(Stored records)
Content starts

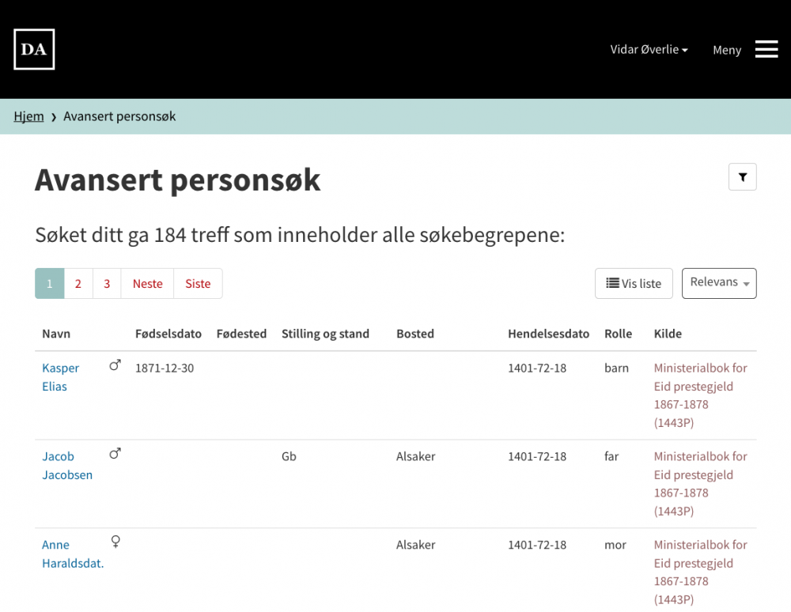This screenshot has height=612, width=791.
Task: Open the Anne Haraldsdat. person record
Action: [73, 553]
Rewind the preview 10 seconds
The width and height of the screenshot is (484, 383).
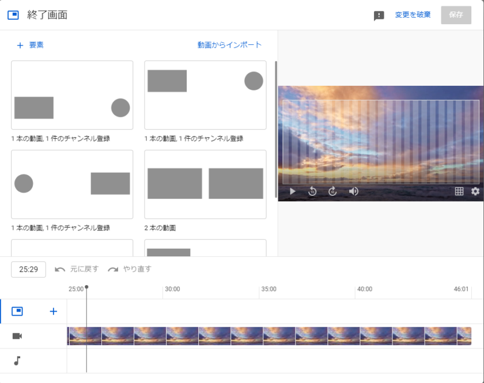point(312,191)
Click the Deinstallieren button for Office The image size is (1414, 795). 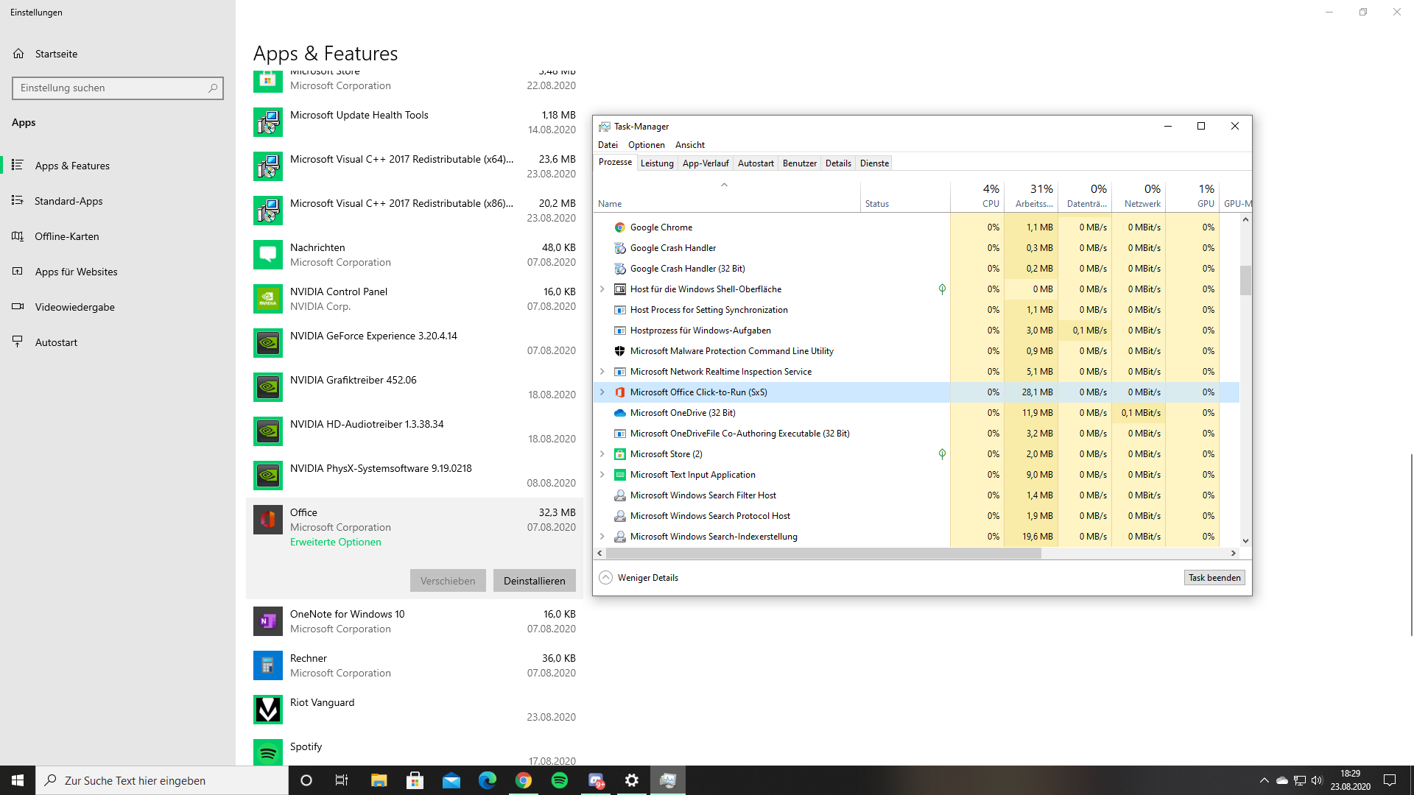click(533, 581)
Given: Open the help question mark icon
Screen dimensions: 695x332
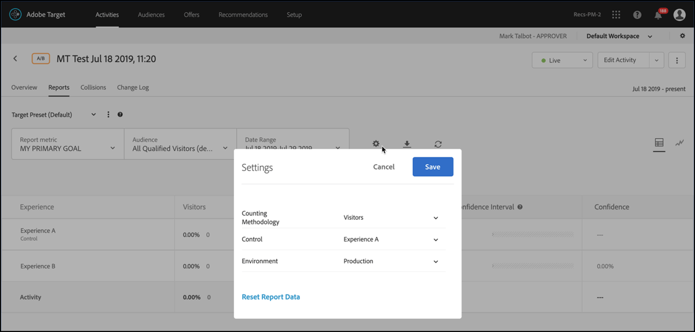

Content ends

- **Activity**
Transcribe every line from the one with "Given: Open the help question mark icon" to the last line of the records above, exactly, excluding pictures.

- **Solution for this task**
Given: Open the help question mark icon
Screen dimensions: 695x332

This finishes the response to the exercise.